Sec.  430.3  Materials incorporated by reference.

* * * * *
    (n) IESNA. * * *
    (8) ANSI/IESNA RP-16-2010, Nomenclature and Definitions for 
Illuminating Engineering, approved October 15, 2005; IBR approved for 
Sec.  430.2.
    (9) IES LM-79-2008 (``IES LM-79''), Approved Method: Electrical and 
Photometric Measurements of Solid-State Lighting Products, approved 
December 31, 2007; IBR approved for Appendix BB to subpart B of this 
part.
* * * * *
0
7. Section 430.23 is amended by adding paragraph (dd) to read as 
follows:


Sec.  430.23  Test procedures for the measurement of energy and water 
consumption.

* * * * *
    (dd) Integrated light-emitting diode lamp. (1) The input power of 
an integrated light-emitting diode lamp must be measured in accordance 
with section 3 of Appendix BB of this subpart. Individual unit input 
power must be rounded to the nearest tenth of a watt.
    (2) The lumen output of an integrated light-emitting diode lamp 
must be measured in accordance with section 3 of Appendix BB of this 
subpart. Individual unit lumen output must be rounded to three 
significant digits.
    (3) The lamp efficacy of an integrated light-emitting diode lamp 
must be calculated in accordance with section 3 of Appendix BB of this 
subpart. Individual unit lamp efficacy must be rounded to the nearest 
tenths place.
    (4) The correlated color temperature of an integrated light-
emitting diode lamp must be measured in accordance with section 3 of 
Appendix BB of this subpart.
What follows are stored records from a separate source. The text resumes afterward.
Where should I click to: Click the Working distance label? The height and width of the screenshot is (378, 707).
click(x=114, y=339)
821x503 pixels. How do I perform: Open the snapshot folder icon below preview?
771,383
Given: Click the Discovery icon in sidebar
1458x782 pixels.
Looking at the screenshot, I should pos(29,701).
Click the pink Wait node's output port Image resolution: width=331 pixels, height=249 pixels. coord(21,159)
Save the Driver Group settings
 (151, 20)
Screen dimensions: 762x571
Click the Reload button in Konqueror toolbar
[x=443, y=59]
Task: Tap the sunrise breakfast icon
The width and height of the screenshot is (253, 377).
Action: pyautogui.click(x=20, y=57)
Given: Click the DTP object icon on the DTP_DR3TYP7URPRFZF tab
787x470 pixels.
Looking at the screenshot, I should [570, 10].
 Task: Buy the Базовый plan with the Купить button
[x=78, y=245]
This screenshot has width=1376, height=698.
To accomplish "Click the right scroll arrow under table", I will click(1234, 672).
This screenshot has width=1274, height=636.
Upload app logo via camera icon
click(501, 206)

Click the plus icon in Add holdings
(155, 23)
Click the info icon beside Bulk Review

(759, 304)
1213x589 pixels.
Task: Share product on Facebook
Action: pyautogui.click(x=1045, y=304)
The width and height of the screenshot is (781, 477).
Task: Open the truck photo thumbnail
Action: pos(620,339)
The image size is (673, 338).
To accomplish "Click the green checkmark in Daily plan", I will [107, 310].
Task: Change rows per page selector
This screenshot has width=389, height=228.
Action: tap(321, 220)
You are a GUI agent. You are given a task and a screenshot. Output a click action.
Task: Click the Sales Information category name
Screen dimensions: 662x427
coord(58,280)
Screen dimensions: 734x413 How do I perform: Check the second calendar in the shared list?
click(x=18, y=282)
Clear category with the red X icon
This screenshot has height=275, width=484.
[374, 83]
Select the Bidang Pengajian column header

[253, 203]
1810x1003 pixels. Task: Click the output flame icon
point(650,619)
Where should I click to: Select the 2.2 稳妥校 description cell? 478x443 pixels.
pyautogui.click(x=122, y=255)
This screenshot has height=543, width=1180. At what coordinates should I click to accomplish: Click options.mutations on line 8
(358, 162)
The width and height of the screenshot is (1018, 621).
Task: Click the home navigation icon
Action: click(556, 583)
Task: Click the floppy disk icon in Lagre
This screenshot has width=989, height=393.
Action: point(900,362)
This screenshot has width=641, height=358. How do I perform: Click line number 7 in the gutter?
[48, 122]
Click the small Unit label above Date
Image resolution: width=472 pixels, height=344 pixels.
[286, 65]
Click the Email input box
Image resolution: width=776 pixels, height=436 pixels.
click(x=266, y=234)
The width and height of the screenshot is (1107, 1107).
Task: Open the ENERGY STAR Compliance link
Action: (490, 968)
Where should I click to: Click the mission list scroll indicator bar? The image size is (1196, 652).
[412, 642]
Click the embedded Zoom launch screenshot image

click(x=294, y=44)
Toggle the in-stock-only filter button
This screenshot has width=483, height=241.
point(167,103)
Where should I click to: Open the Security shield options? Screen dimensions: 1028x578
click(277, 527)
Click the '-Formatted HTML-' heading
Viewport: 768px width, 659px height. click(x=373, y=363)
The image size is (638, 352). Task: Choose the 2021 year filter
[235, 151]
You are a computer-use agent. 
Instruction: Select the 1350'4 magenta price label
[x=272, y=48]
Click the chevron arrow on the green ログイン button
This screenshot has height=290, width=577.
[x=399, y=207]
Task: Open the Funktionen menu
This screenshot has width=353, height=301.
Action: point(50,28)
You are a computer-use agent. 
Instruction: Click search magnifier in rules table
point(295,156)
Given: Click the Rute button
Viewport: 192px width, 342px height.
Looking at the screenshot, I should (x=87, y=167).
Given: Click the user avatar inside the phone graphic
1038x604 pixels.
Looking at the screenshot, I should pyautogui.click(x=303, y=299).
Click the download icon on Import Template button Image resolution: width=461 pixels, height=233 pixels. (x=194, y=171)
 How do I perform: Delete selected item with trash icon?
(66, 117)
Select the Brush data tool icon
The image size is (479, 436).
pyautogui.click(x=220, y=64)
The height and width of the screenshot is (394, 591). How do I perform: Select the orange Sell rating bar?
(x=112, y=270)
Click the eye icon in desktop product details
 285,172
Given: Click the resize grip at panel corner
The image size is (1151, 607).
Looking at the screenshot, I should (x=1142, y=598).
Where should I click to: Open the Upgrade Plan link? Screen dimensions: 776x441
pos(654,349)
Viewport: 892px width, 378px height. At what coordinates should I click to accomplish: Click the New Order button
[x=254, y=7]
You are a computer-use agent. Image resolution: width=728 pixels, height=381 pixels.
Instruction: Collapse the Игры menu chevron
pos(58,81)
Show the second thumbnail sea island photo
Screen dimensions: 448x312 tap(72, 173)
Individual unit correlated color 
temperature must be rounded to the nearest 10 Kelvin.
    (5) The color rendering index of an integrated light-emitting diode 
lamp must be measured in accordance with section 3 of Appendix BB of 
this subpart. Individual unit color rendering index must be rounded to 
the nearest whole number.
    (6) The lifetime of an integrated light-emitting diode lamp must be 
measured in accordance with section 5 of Appendix BB of this subpart. 
Individual unit lifetime must be rounded to the nearest hour.
    (7) The life of an integrated light-emitting diode lamp must be 
calculated by dividing the represented rated lifetime (see 10 CFR 
429.56) by the estimated annual operating hours as specified in 16 CFR 
305.15(b)(3)(iii). The life must be rounded to the nearest tenth of a 
year.
    (8) The estimated annual energy cost for an integrated light-
emitting diode lamp, expressed in dollars per year, must be the product 
of the average input power in kilowatts as determined in accordance 
with Appendix BB to this subpart, an electricity cost rate as specified 
in 16 CFR 305.15(b)(1)(ii), and an estimated average annual use as 
specified in 16 CFR 305.15(b)(1)(ii). The resulting estimated annual 
energy cost for an individual unit must be rounded to the nearest cent 
per year.
    (9) The standby mode power must be measured in accordance with 
section 5 of Appendix BB of this subpart. Individual unit standby mode 
power must be rounded to the nearest tenth of a watt.
0
8. Section 430.25 is revised to read as follows:


Sec.  430.25  Laboratory Accreditation Program.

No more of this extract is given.